## Source excerpt
McPhillips leads marketing for CMI, Content Marketing World, ContentTECH Summit, CMI University, CCO Magazine and other CMI properties.
Read on to find out more!
1. Can you tell me a little about yourself?
After growing up in Lakewood, Ohio, I went to Ohio University to study journalism. While at OU, I worked at The Post, the school newspaper, as an advertising manager. I also was part of the OU ad association and did PR and marketing for many clubs on campus. My first job out of college was at Liggett-Stashower, as part of the art studio team. I was the coordinator for the department and also supported internal communications.
Next, I went to Wyse Advertising as part of their media planning department, and that’s where I was able to use both my love of numbers AND creativity. About a year after my first child was born, I decided it was time to try something new, and I started my own consulting company. Former agency managers and clients hired me to work for them, and I picked up some other clients over the years.
After thirteen years of self-employment, I met Joe Pulizzi at the Content Marketing Institute, who was looking for someone to run marketing. I’ve been there over eight years!
2. What made you want to pursue marketing and communications?

## Given information
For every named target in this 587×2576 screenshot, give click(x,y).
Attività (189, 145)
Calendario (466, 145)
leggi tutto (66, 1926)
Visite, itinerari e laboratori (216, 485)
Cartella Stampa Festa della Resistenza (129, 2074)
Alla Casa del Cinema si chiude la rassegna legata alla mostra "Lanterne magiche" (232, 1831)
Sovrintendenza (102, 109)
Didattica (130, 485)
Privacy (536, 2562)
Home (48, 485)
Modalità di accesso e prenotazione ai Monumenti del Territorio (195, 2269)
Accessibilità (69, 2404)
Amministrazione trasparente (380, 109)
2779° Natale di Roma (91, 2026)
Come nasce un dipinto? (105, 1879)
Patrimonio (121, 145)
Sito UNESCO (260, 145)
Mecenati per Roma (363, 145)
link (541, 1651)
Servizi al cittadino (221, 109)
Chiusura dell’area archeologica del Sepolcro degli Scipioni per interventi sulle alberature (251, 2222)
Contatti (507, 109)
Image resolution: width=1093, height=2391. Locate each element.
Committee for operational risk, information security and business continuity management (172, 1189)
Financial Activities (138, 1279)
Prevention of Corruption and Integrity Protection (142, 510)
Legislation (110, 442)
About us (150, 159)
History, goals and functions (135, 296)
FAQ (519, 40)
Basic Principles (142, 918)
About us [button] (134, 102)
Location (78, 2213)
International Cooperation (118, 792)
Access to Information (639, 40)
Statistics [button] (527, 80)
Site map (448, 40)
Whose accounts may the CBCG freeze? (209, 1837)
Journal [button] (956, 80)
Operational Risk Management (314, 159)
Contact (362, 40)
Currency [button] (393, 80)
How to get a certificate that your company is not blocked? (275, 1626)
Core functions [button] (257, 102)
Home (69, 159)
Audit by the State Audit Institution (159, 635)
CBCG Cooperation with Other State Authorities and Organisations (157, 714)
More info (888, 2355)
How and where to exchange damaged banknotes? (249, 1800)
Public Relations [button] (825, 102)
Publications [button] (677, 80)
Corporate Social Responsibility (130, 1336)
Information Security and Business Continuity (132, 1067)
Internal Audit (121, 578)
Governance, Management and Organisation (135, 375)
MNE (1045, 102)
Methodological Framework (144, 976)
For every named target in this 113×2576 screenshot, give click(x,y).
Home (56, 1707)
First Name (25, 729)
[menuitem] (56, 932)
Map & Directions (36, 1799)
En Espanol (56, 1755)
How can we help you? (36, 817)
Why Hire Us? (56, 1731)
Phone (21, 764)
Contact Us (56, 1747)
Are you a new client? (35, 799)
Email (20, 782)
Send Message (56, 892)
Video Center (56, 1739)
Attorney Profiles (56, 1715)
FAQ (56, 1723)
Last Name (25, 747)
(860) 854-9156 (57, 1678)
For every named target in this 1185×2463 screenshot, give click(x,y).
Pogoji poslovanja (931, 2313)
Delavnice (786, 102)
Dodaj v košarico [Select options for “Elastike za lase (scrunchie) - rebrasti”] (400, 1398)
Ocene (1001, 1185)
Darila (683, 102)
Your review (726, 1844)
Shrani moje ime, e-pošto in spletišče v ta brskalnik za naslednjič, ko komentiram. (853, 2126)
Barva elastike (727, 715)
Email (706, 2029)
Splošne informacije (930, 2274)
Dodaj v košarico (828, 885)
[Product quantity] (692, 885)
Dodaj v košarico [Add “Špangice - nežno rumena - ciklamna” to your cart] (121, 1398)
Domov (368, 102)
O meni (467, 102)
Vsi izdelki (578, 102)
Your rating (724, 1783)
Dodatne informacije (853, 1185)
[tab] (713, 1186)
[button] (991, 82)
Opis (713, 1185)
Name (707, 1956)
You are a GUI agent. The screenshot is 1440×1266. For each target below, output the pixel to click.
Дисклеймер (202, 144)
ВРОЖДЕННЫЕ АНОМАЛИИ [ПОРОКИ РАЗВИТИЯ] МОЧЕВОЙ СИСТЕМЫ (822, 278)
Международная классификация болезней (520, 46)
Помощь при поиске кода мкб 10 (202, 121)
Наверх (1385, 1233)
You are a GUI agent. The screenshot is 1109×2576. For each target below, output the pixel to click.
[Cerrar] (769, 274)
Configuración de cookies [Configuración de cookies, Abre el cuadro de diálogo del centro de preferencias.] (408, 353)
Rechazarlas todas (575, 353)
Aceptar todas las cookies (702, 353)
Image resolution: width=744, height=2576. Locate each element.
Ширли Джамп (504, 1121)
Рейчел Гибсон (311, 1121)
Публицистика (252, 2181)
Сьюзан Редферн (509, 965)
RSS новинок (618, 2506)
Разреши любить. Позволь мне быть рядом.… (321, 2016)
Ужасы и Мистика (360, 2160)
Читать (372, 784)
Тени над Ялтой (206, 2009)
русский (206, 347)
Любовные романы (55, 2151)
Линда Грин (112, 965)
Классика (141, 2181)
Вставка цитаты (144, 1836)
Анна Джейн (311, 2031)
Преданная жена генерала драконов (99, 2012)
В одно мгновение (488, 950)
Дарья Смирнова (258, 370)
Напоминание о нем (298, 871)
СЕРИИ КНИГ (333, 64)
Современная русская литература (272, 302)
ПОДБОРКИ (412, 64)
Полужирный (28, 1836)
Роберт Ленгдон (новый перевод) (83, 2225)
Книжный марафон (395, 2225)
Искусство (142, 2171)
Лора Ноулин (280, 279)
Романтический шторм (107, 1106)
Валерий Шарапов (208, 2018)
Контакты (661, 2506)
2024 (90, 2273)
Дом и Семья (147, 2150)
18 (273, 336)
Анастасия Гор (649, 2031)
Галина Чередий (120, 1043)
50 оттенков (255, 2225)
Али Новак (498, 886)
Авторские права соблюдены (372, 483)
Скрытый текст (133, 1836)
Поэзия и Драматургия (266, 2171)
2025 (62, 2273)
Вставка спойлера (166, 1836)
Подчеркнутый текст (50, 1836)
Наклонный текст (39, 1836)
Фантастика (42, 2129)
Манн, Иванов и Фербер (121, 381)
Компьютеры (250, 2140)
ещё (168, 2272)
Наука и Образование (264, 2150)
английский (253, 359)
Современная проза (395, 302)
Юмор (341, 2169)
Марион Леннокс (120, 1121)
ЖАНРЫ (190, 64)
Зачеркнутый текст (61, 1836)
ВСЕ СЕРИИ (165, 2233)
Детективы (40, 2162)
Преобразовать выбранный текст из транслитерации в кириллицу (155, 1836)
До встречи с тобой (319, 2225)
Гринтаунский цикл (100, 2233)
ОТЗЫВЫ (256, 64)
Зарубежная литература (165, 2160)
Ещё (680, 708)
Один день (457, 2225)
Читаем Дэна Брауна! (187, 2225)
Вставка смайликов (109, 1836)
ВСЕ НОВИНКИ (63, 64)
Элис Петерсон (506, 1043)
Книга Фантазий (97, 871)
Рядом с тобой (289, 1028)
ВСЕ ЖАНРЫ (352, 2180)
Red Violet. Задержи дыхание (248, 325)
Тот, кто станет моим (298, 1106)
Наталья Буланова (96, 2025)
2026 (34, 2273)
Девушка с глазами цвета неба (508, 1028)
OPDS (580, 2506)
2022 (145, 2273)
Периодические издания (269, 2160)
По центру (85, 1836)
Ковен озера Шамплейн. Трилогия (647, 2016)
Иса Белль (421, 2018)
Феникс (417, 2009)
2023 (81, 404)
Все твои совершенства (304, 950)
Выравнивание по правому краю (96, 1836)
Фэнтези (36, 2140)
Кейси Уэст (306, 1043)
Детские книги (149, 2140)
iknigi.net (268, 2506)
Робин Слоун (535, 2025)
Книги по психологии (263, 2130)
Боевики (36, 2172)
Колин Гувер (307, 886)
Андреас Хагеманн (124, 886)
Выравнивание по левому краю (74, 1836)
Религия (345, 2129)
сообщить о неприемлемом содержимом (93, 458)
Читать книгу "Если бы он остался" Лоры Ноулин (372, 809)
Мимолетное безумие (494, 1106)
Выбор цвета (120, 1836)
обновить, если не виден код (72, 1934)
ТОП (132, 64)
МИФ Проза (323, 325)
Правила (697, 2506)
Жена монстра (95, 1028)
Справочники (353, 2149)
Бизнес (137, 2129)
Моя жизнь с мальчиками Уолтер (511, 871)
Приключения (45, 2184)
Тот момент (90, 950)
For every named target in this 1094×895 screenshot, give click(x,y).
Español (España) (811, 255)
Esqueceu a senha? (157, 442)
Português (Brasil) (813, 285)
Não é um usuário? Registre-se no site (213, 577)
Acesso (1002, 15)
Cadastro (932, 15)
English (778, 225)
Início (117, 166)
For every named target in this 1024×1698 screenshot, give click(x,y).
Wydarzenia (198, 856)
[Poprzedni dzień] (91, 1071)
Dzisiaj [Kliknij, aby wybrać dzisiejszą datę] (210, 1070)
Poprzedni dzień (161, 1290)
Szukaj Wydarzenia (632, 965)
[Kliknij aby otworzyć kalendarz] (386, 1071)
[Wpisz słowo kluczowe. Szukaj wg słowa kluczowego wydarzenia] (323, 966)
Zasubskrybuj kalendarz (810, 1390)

## Short exercise 1
Answer these questions from the McPhillips interview:
(a) What did McPhillips study, and at which university?
(b) At which agency did McPhillips work in the media planning department?
(c) How many years of self-employment came before McPhillips met Joe Pulizzi?
## Short exercise 2
Write the next part of the McPhillips interview, carrying on from its final line.

## Exercise answer 1
(a) Journalism, at Ohio University.
(b) Wyse Advertising.
(c) Thirteen years.

## Exercise answer 2
I really didn’t know what I wanted to do after college. During my junior year of high school in my AP English class, we were assigned one of our most important term papers of the year. The topic? “What I Want to Do When I Grow Up.”
At the end of the school day I went to my teacher’s office and told her I really didn’t know what I wanted to do. She asked what I enjoyed or what I thought my talents were. I said art and math. She said, “You can’t be good at both of those things.” (Let’s just ignore the fact that this probably isn’t the best response coming from an educator.)
She sent me to the school library and told me to take a career assessment and aptitude test. Journalism and marketing came up, and that’s the direction I started, figuring I might change somewhere along the way, but I fell in love with it.
3. What do you consider to be the most interesting aspect of marketing?
I love the numbers, even when I don’t have all the answers or know how to get to the results I’m trying to find. We have so much data right now, so many ways to collect, and even more ways to dissect it to learn more about our customers. And because I also love the creative side, I like taking the analytics and turning it into something creative and engaging.
4. What changes have you seen in the course of your career so far?
Well, at my first job at Liggett-Stashower, I saw my first website, and was blown away by it. So we’ve come a long way!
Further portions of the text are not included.